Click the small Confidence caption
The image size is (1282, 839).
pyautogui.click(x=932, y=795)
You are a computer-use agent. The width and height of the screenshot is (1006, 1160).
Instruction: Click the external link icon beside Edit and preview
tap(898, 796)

**WHAT YOU NEED TO DO**
Output each line of the data exactly as it stands above.

**ANSWER SPACE**
Click the small Confidence caption
The image size is (1282, 839).
pyautogui.click(x=932, y=795)
You are a computer-use agent. The width and height of the screenshot is (1006, 1160).
Instruction: Click the external link icon beside Edit and preview
tap(898, 796)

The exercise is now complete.